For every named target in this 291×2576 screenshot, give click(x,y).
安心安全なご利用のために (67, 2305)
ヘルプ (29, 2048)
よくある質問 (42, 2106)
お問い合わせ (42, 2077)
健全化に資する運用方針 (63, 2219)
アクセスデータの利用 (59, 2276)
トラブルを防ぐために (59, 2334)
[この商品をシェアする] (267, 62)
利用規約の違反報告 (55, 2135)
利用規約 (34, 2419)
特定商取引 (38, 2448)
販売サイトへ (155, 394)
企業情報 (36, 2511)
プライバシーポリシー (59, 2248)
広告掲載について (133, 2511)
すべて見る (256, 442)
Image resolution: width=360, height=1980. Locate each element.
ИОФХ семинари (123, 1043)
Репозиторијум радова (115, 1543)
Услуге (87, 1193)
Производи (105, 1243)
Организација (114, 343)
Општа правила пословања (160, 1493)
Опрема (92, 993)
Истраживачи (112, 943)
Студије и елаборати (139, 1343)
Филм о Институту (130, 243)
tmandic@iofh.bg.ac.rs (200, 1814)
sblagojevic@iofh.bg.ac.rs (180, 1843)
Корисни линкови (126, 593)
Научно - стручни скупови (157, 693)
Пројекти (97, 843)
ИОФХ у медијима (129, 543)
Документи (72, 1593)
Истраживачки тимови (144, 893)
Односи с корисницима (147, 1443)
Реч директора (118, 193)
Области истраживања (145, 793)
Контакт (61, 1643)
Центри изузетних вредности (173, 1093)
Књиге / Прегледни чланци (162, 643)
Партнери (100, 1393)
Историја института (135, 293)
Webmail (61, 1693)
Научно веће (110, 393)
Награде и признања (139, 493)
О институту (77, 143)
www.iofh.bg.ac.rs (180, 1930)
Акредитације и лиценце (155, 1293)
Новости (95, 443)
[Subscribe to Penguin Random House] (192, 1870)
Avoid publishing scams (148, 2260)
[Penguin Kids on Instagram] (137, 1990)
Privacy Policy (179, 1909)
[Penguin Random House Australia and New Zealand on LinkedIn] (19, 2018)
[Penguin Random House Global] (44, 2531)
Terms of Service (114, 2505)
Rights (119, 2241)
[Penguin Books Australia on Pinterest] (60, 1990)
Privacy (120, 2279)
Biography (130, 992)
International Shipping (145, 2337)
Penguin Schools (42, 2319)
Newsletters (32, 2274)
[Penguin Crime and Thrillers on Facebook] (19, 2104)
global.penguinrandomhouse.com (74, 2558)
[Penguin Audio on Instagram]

◆ PROMPT
Extract the lines above, from the first one through the one containing "ИОФХ семинари (123, 1043)", and return only those, unchanged.

◆ OUTPUT FOR THIS EXERCISE
For every named target in this 291×2576 screenshot, give click(x,y).
安心安全なご利用のために (67, 2305)
ヘルプ (29, 2048)
よくある質問 (42, 2106)
お問い合わせ (42, 2077)
健全化に資する運用方針 (63, 2219)
アクセスデータの利用 (59, 2276)
トラブルを防ぐために (59, 2334)
[この商品をシェアする] (267, 62)
利用規約の違反報告 (55, 2135)
利用規約 (34, 2419)
特定商取引 (38, 2448)
販売サイトへ (155, 394)
企業情報 (36, 2511)
プライバシーポリシー (59, 2248)
広告掲載について (133, 2511)
すべて見る (256, 442)
Image resolution: width=360, height=1980. Locate each element.
ИОФХ семинари (123, 1043)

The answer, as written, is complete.